One of this year’s acclaimed Oscar-contending documentaries goes below the waves with a remarkable community of women free divers off the coast of South Korea. They’re formally known as “haenyeo,” but sometimes referred to as “Korea’s mermaids.”

Filmmaker Sue Kim’s term for them: “A bad-ass girl gang.”

The director of the Apple Original Film The Last of the Sea Women first observed the haenyeo as a child.

“The very first time I ever saw them in person, it was on my first trip ever to Korea with my family when I was 8 years old,” Kim recalled at a recent Q&A. “My parents took me and my brother down to Jeju Island — Jeju’s like the Hawaii of Korea… We were walking along the coast and just very spontaneously and organically saw this large group of women who were all dressed in their wetsuits… I just was so struck by them by that first appearance, and they caused such a commotion, and then they just went into the water and disappeared. And as an 8-year-old, that made such an impression.”

‘The Last of the Sea Women’

Apple TV+

Kim said it was her mother who initially explained more about the haenyeo. “She told me, ‘They’re considered Korea’s mermaids, and they harvest marine life and they’ve been doing this for centuries, and they basically are the breadwinners of Jeju Island.’ …It sort of imprinted on me permanently.”

The haenyo take masks and flippers into the water, but not oxygen tanks: every conch, sea urchin or sea stone pineapple they harvest is collected while the divers hold their breath. It’s dangerous work – fierce currents and exhaustion have cost haenyo their lives. The work requires extreme athleticism.

A haenyo harvest sea creatures in 'The Last of the Sea Women'

A haenyo harvest sea creatures in ‘The Last of the Sea Women’

Apple TV+

“It’s incredibly difficult labor, and I think that is part of the reason why they’ve had not great luck in recruiting the younger generation to take it on,” Kim observed. “These are 70- and 80-year-old women, so you see them above sea level walking, and they’re hunched over and they’re pushing their carts, but the minute they get in the water, they really do transform into these very strong, graceful weightless beings.”

At one time there were tens of thousands of haenyo, but their number has dwindled to a few thousand now.
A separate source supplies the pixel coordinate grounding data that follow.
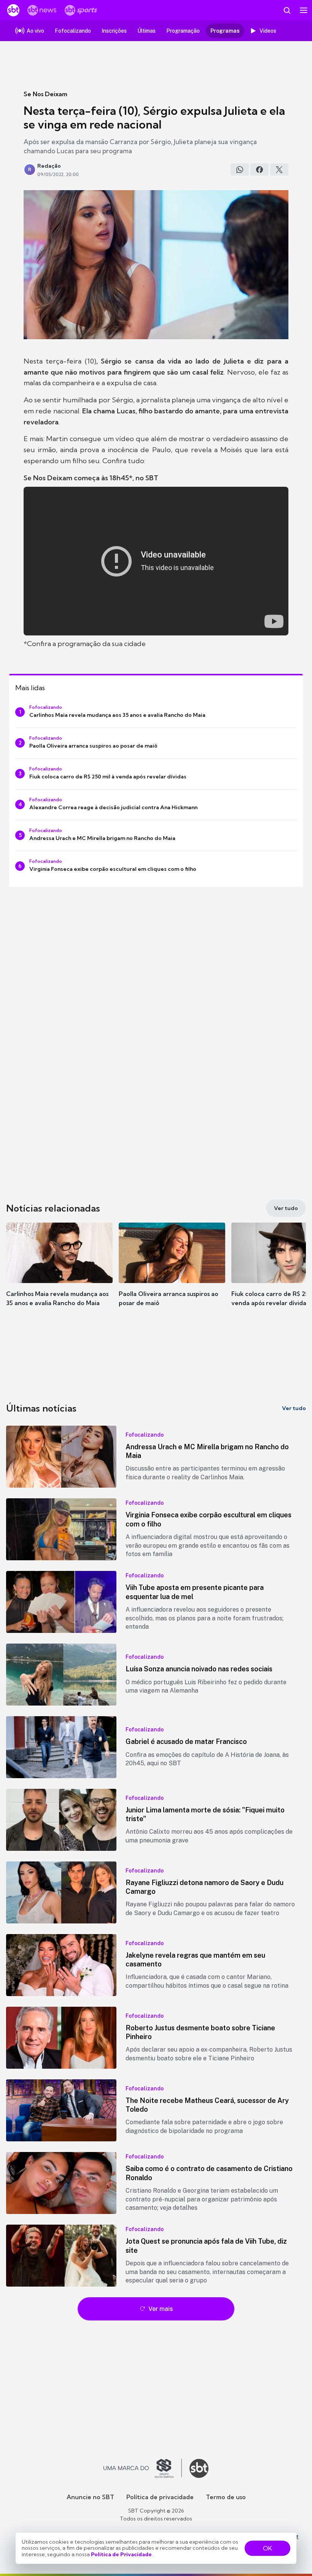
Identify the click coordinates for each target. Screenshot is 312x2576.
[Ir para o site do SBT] (199, 2468)
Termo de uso (226, 2497)
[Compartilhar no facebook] (259, 170)
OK (267, 2548)
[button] (59, 1272)
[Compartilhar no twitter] (279, 170)
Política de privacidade (160, 2497)
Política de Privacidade (121, 2554)
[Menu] (303, 10)
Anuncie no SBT (90, 2497)
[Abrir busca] (286, 10)
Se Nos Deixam (45, 94)
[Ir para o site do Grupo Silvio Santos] (142, 2468)
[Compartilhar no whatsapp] (240, 170)
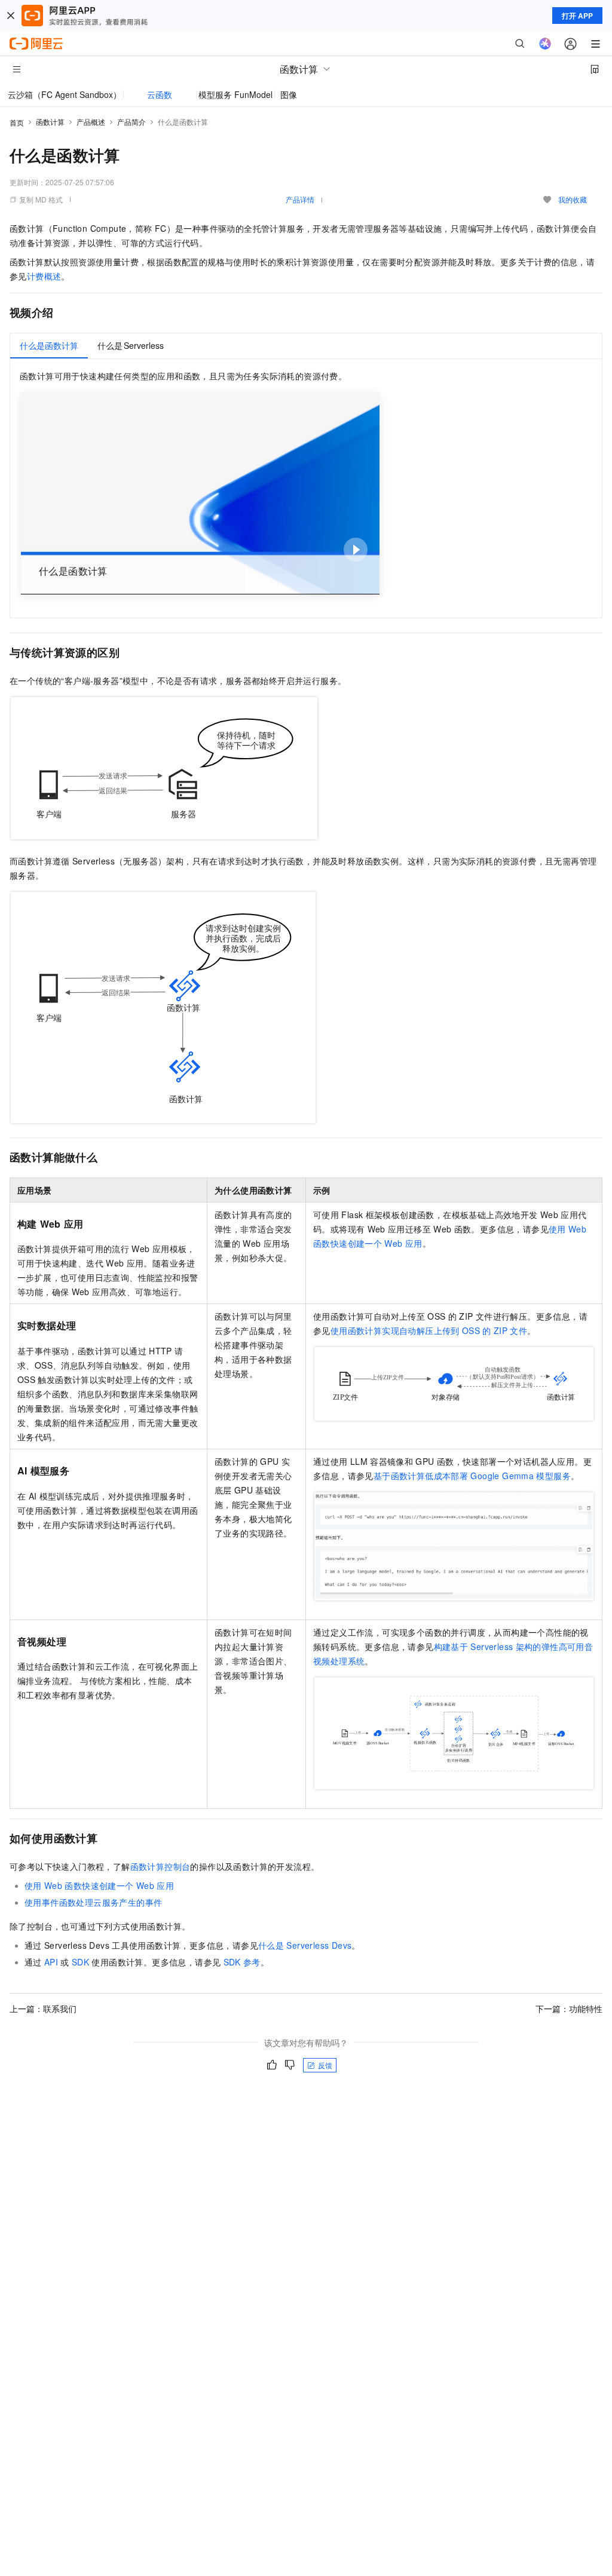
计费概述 (44, 276)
It isn’t only the difficulty of the work that has reduced numbers; as Kim puts it, “It’s not the same ocean anymore.”

The director expanded, “What I found when I started filming and started talking to them — all of them uniformly agree that the greatest threat to their culture and tradition surviving is… climate change and global warming; the very delicate ecosystem of the ocean is destroying the marine life. So, the marine life isn’t there anymore for the haenyo to be able to catch and subsist. They can’t actually support their families with their bounty anymore in the way that they used to.”

Malala Yousafzai, Jang Soon Deok, Lee Hee Soon and Sue Kim of 'The Last of the Sea Women' at the Deadline Studio at the Toronto International Film Festival 2024 on September 7, 2024 in Toronto, Canada.
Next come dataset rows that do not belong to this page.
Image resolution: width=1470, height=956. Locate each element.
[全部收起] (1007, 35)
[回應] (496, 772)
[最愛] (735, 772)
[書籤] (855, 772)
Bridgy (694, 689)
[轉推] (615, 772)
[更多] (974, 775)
Malala Yousafzai, Jang Soon Deok, Lee Hee Soon and Sue Kim of ‘The Last of the Sea Women’ at the Deadline Studio at the Toronto International Film Festival

Michael Buckner for Deadline

Nobel Peace Prize winner Malala Yousafzai produced the film, the first documentary under her production banner. She told us at the Toronto International Film Festival, where The Last of the Sea Women premiered, “I hope that through this documentary, people will be able to understand what we mean when we talk about risks to climate because this is an issue that we see in the papers. We hear about it, we hear about it on television, but it’s really hard to connect to it and realize how it’s impacting the everyday lives of people. And this is one story through which we understand how the climate change is impacting the lives of these incredible women.”
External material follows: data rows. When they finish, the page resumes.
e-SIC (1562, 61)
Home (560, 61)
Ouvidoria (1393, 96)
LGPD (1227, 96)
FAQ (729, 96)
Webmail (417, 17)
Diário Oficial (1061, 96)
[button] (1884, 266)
The film explores another threat not only to the haenyo but to marine life in general in the area: the Japanese government’s plan to release into the ocean treated radioactive wastewater from the damaged Fukushima nuclear power plant. Currents spread the treated water to Jeju Island and elsewhere. The International Atomic Energy Association endorsed the release of the radioactive material, but the haenyo banded together to try to block it.

'The Last of the Sea Women'

Apple TV+

Having first seen the haenyo as a child and recently spending a great deal of time with the women as an adult, Kim remains in awe of them.

“I found out that they were the matriarchs — they literally converted Jeju Island into a semi-matriarchal social structure, which was unheard of back then,” she said. “This is back in the ‘50s and ‘60s. Korea, like many countries, has a historically deeply patriarchal political structure and social structure. So, when I found out that these women were not only bad-asses, but they were also literally the leaders of this island, and they changed this island into a matriarchal structure, I just thought that was the most empowering, kind of inspiring female community I’d ever heard of.”

Kim added, “I just wanted to kind of get closer to them and, basically, understand their ways.”